I think we need first an entity-relationship model of the data.
For instance, we have a Chunk entity and a MultiChunk entity, with a "is
made of" relation, etc. It would be way simpler to reason on such a
model than on a bunch of classes.

Then we need to identify scenarios and see what they need in terms of
request to the model.
For instance when one wants to up his/her modifications, a file tree
walking will take place. This needs to browse both the file system and
the entire last known state of the remote storage (a.k.a the current
version of all files) to compare them. A very bad idea would be to walk
the tree and query the database for each file to get the last known
state of the file: because of the round trips between the walking code
and the database code, this will waste a large amount of time. In
addition, one needs to detect deleted files, which can only be done via
a full scan of the database. So I think in this case, we need to fully
load the current state of the database, which is more or less a Map
between file path (file key in the future to leverage inodes) and its
metadata. This gives a first constraint to the database representation:
it needs to be able to produce such a "current state snapshot"
efficiently. Should be doable with a "select path,metadata from
somewhere where version=current" (or something similar, you see what I
mean).
Other scenarios will ask for other things.
For instance, in the watcher case, maybe individual queries will make
sense. Also when one looses a race in the upload, the last commit must
be rollback (sort of), so one will need a way to identify the last commit.

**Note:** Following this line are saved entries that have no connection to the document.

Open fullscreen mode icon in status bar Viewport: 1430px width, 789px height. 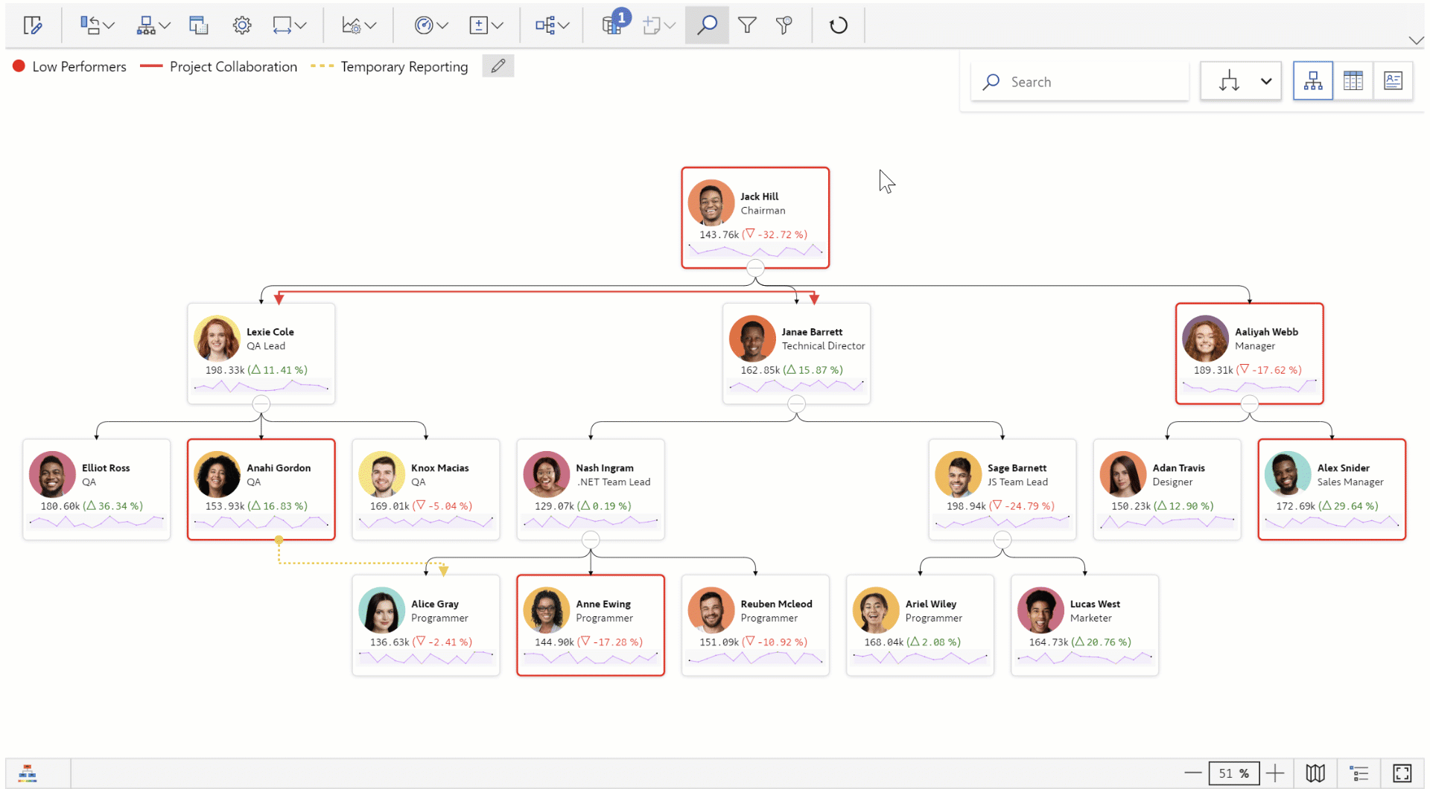click(1402, 773)
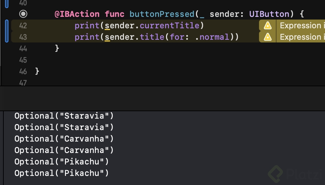Click first Optional("Staravia") console line
Screen dimensions: 325x185
tap(64, 116)

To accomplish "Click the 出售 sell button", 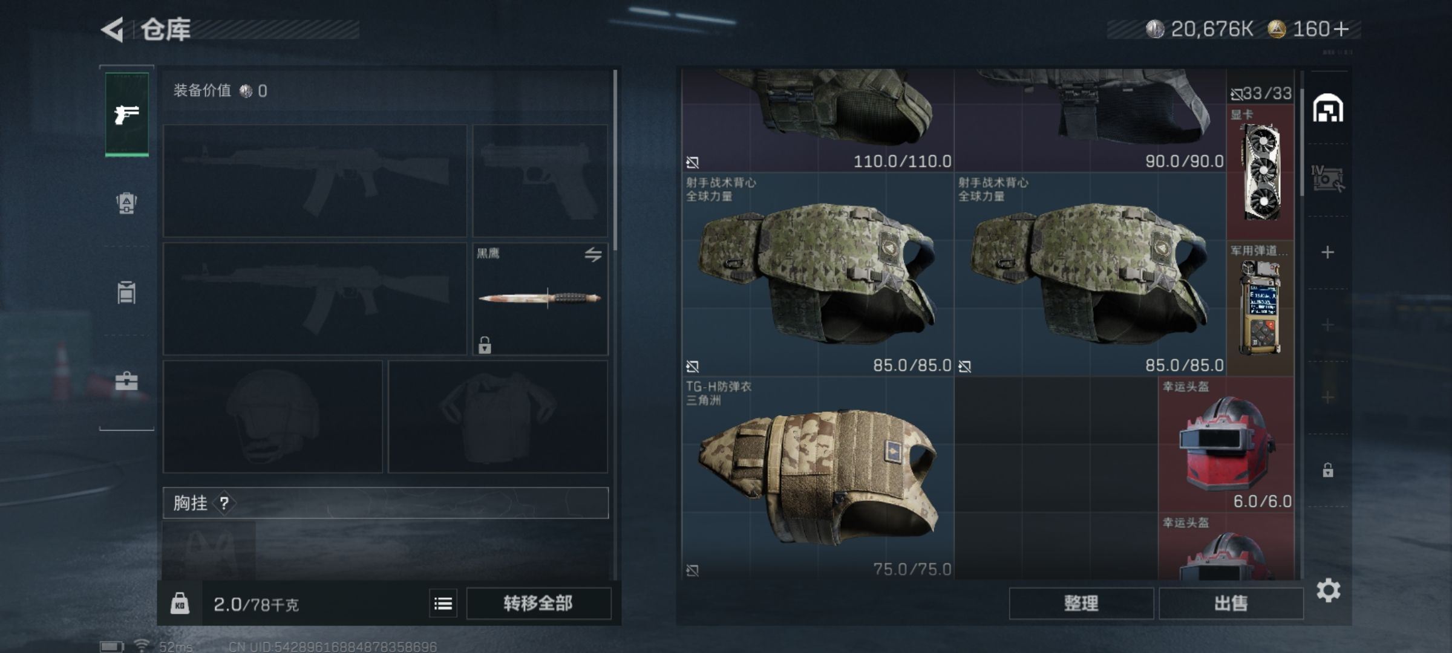I will [1231, 603].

Another example is the clean up operation: one needs a way to identify
chunks that are no longer used.

Without all of this, I think we are stuck into the current very complex
java representation of the data. This representation was needed to build
a working version of syncany and I'm truly impressed by the result. Now
that it works, it's time to sort things out without trying first to
optimize storing this representation as if it were dictated by the data.